Introducing the research in the fields of physiology and psychology on how heavy usage of online pornography affects humans will clarify the mechanism of these phenomena. Zimbardo and Coulombe, using the term “enchantment of technology,” summarize the latest research results (Zimbardo and Coulombe 2015. Ch.11) The most powerful sexual organ, the brain, undergoes physiological change through excessive pornography usage. Some changes resemble those of drug addiction. Initially, the stimulation from porn causes dopamine to be secreted and causes erections. But as one’s brain becomes accustomed to the stimulation, the amount of dopamine decreases, requiring newer forms of stimulation.
As the shocking and exciting stimuli continue to be offered online, it can be difficult to notice the onset of sexual dysfunction. As time passes, erections cannot be maintained without the stimulation of porn, and reaching ejaculation becomes more difficult. Research by the Max Plank Institute for Human Development found that porn usage is also related to the reduction of gray matter in the area related to brain-reward sensitivity. As gray matter decreases, both dopamine and dopamine receptors are reduced. Thus it is thought that more and more stimulation is needed to achieve erection through sexual stimuli (Zimbardo and Coulombe 2015). We hope this ongoing research and new, related research will develop greatly and that the results will become public knowledge.
Next, we look at the consequences of online pornography for women. Pornography reduces women’s chance of experiencing pleasure. As I teach at a university, I often hear female students complaining that their boyfriends want to imitate porn films. They all say they experience pain because their boyfriends are too rough with them. Even if the young men refrain from imitating the extreme techniques of pornography, they do not understand women’s unique “sexual response cycle” (Balon and Segraves 2009). The women get no pleasure, and so they lose interest in having sex.

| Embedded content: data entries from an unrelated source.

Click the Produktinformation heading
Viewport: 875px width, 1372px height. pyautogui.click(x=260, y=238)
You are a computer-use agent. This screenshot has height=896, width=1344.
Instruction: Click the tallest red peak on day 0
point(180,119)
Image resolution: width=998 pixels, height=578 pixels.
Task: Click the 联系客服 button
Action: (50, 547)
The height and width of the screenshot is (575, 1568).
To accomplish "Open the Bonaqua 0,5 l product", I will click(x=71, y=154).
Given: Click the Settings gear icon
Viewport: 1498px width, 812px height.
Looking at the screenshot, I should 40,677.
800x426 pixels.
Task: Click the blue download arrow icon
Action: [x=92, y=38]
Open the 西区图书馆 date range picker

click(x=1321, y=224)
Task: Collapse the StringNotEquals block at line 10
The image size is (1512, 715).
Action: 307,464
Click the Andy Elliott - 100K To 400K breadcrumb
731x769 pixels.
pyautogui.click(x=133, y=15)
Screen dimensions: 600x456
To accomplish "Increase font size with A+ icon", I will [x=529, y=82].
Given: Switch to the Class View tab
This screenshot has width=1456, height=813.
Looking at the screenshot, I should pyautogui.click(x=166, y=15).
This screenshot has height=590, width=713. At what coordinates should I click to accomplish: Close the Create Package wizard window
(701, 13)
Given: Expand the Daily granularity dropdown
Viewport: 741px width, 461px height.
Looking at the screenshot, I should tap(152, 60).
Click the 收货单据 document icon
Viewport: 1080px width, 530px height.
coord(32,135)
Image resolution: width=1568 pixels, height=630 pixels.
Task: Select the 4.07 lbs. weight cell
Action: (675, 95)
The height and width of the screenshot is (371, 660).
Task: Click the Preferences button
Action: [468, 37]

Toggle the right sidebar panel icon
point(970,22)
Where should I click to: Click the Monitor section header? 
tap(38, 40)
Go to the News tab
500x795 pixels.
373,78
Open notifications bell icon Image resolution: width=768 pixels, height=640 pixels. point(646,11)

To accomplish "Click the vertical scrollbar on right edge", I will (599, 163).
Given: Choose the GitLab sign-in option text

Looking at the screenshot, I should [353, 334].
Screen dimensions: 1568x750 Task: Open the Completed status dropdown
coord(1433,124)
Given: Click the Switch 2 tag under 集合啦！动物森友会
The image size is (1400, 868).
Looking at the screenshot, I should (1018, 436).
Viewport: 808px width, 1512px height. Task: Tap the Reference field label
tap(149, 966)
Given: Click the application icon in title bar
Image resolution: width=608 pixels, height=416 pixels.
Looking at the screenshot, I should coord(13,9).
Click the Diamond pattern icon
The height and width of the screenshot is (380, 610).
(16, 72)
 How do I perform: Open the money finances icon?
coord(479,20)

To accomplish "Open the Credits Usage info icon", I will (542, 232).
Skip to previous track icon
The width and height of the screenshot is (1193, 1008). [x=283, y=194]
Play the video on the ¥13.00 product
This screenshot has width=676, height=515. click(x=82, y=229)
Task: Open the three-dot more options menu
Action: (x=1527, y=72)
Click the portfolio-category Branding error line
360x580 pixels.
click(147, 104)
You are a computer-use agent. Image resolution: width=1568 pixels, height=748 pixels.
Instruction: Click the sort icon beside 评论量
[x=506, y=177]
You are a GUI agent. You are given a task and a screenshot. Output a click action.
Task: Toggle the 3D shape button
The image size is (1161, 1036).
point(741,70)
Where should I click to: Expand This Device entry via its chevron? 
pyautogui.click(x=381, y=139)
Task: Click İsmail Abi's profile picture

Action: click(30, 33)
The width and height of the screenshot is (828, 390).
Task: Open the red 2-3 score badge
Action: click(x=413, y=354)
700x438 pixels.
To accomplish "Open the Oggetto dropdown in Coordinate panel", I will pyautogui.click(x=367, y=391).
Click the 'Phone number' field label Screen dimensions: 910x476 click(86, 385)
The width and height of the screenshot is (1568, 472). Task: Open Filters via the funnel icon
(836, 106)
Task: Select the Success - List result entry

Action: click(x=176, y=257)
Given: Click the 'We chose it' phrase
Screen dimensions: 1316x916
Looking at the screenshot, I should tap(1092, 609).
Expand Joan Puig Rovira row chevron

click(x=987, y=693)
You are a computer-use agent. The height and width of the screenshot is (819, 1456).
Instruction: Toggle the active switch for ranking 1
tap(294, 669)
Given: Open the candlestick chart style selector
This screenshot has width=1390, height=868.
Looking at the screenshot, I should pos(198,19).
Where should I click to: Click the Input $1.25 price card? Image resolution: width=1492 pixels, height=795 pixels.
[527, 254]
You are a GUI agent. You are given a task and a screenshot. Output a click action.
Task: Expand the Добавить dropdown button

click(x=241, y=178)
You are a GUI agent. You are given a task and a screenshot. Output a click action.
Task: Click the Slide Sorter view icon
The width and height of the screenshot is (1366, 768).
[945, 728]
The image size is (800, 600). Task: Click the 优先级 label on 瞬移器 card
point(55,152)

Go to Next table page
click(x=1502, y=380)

According to the nationwide survey (JFPA 2017), women’s interest in having sex was reported as follows (Fig. 5). For women aged 20–24, although the reason for the increase and decrease of the “not applicable” category is unknown, since 2008 the proportion of those “more or less interested” gradually decreased and that of those “not much interested + not interested at all” gradually increased. No detailed investigations of the change have been caried out yet. However, we hypothesize that the decline of women’s interest in having sex is related to men’s pornography use.